• THE PROBLEM:
Write out the rows verbatim, from the line containing "The image size" through the end of the rows, both ends included. Leave out the pictures.

• MATERIAL FOR THIS TASK:
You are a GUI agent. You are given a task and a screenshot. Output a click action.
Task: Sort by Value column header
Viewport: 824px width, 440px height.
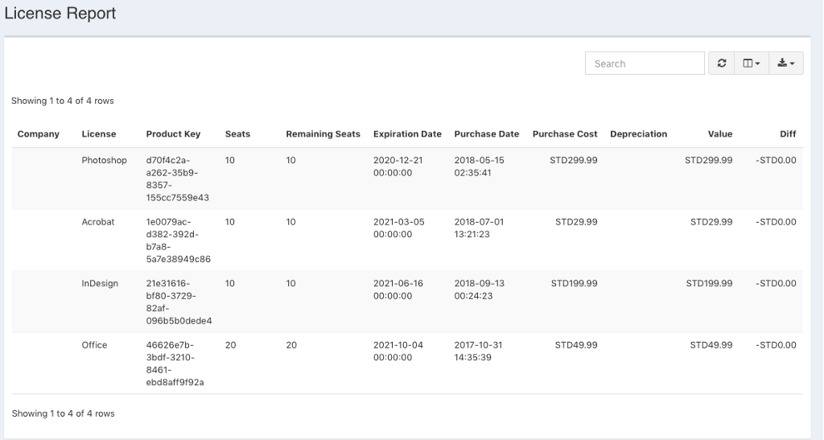click(719, 134)
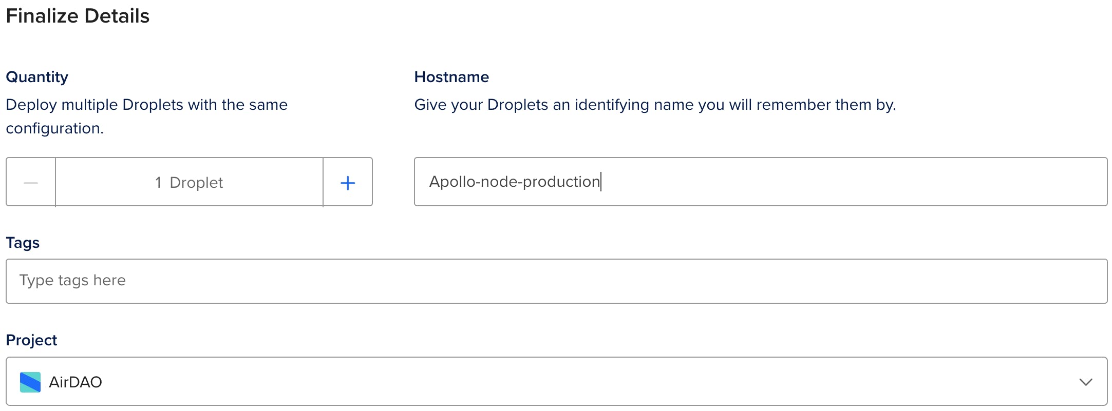Screen dimensions: 1112x411
Task: Increase Droplet quantity with plus button
Action: 348,183
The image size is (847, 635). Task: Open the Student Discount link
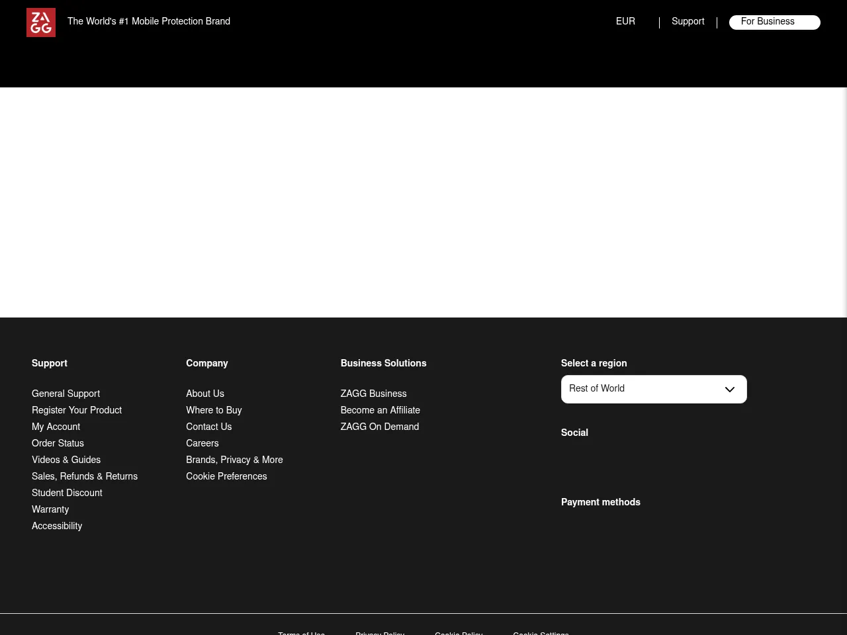(67, 493)
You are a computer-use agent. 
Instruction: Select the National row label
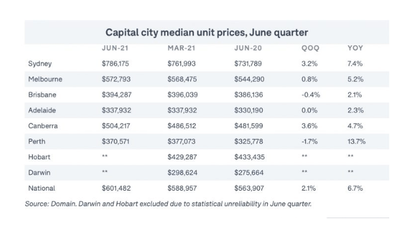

• RESPONSE TO THIS EXERCISE:
The image size is (847, 635). Task: Open the Student Discount link
(67, 493)
You are a computer-use agent. 
Instruction: Select the National row label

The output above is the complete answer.